ПОСТАВЛЕННАЯ ЗАДАЧА:
Перепишите все записи целиком, сместив каждую координату в ответах на −86. Изображения в ответ не включайте.

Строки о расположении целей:
◆ ◆ ◆

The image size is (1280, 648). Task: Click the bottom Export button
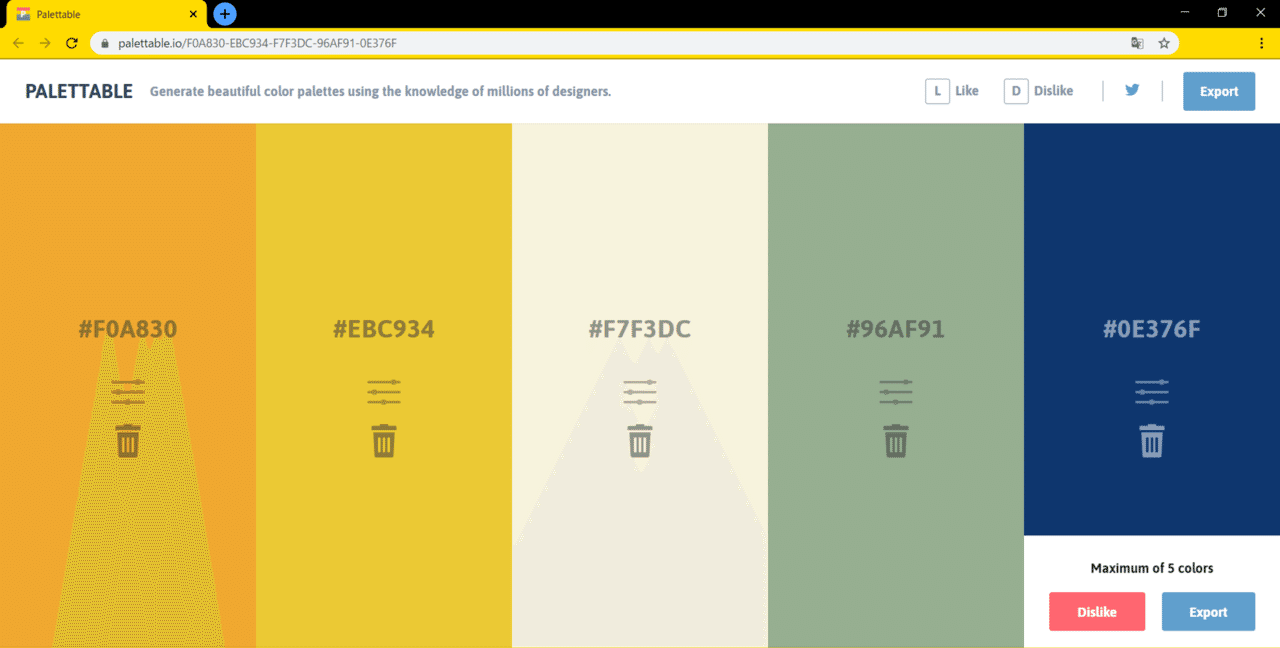click(1208, 612)
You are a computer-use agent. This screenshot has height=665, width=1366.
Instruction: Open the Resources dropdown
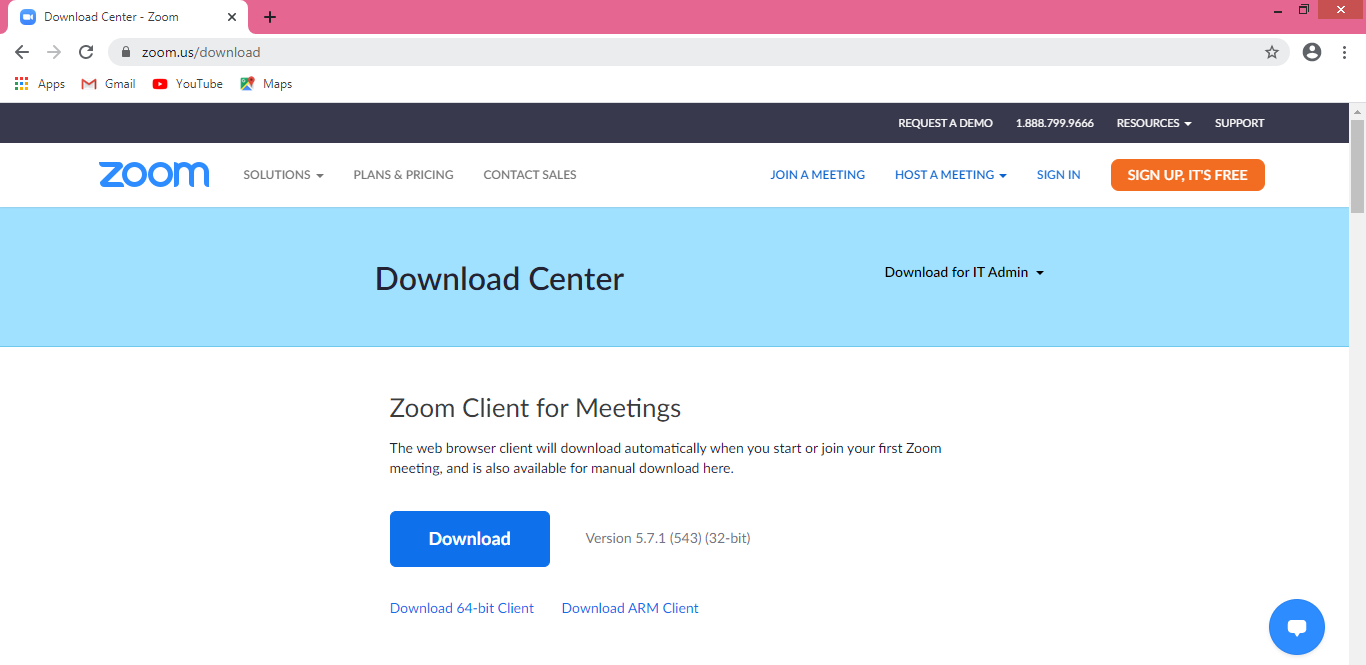pos(1153,122)
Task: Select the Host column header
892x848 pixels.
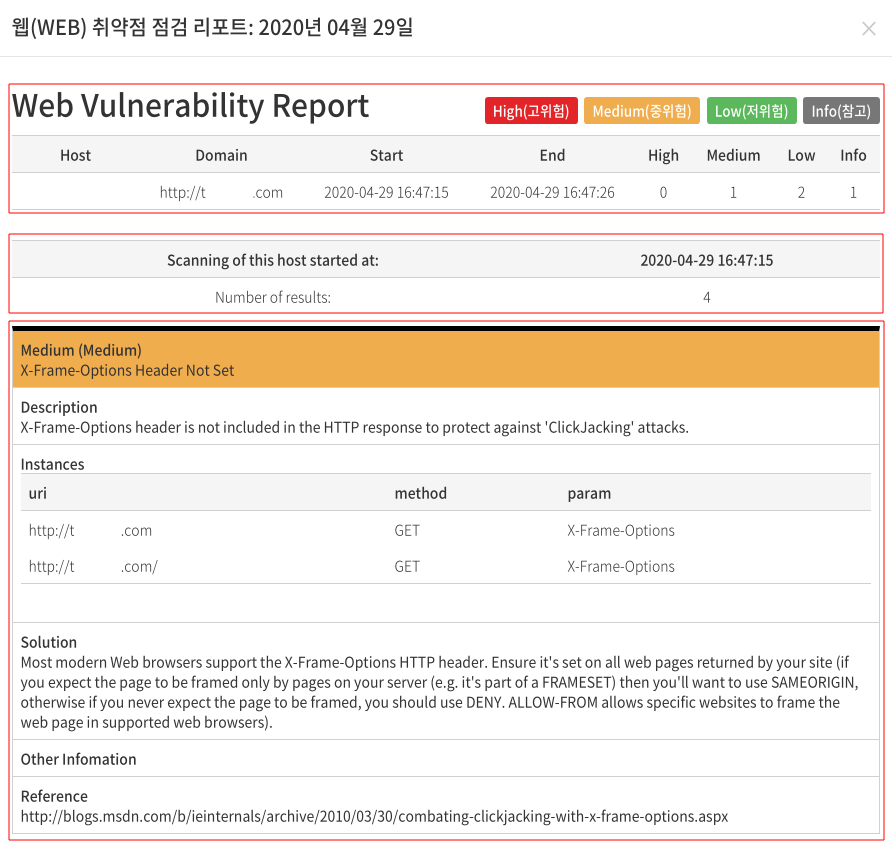Action: click(75, 155)
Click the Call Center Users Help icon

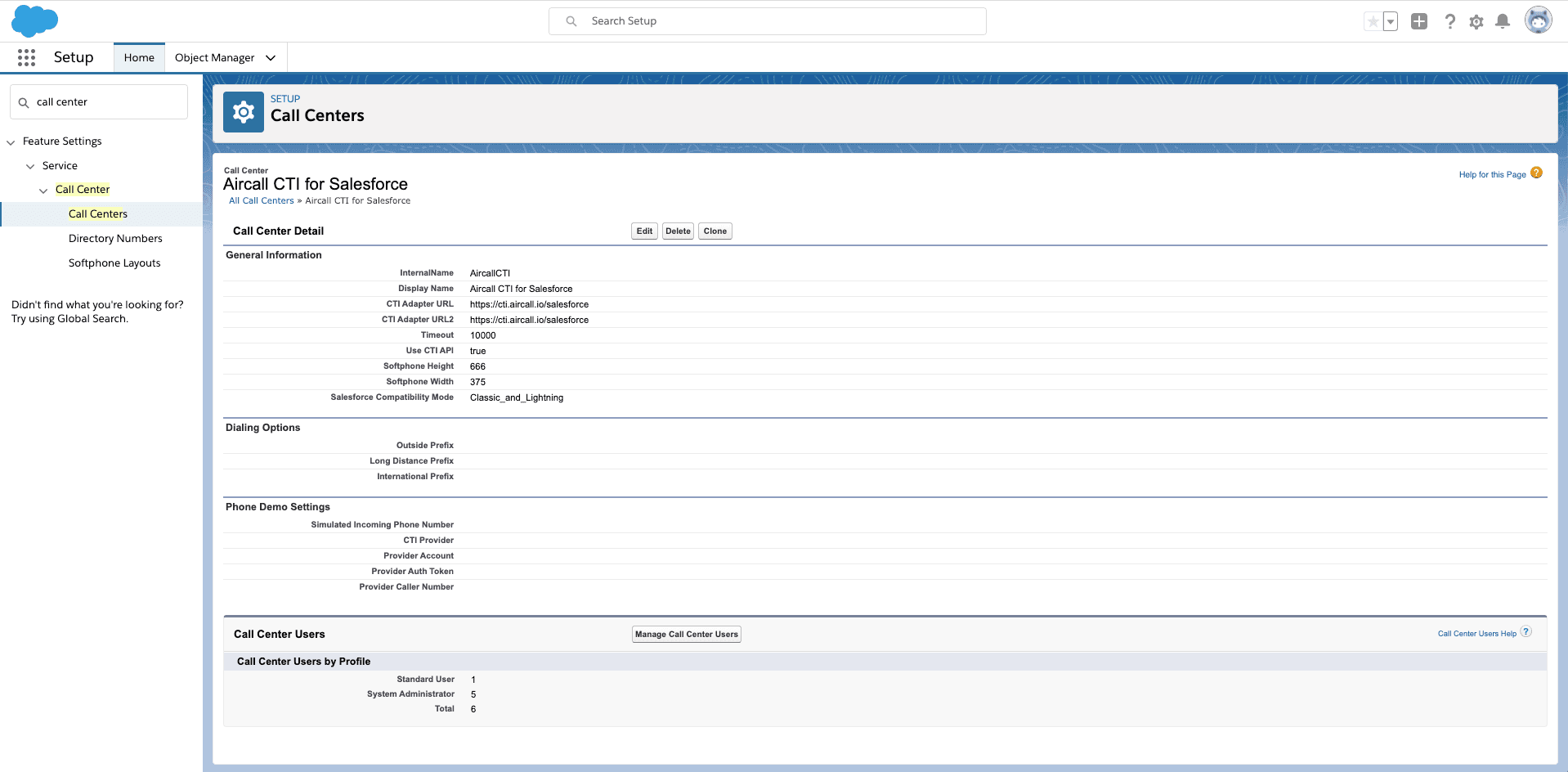click(1525, 632)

◆ ◆ ◆

РАЗОБРАННЫЙ ОТВЕТ:
The image size is (1280, 648). Task: Click the bottom Export button
click(1122, 526)
You are a computer-use agent. This screenshot has height=665, width=1366.
Instruction: Open the Resources dropdown
pos(1067,36)
Task: Select the Host column header
892x848 pixels.
Action: click(-11, 69)
Click the Call Center Users Help icon

click(1439, 546)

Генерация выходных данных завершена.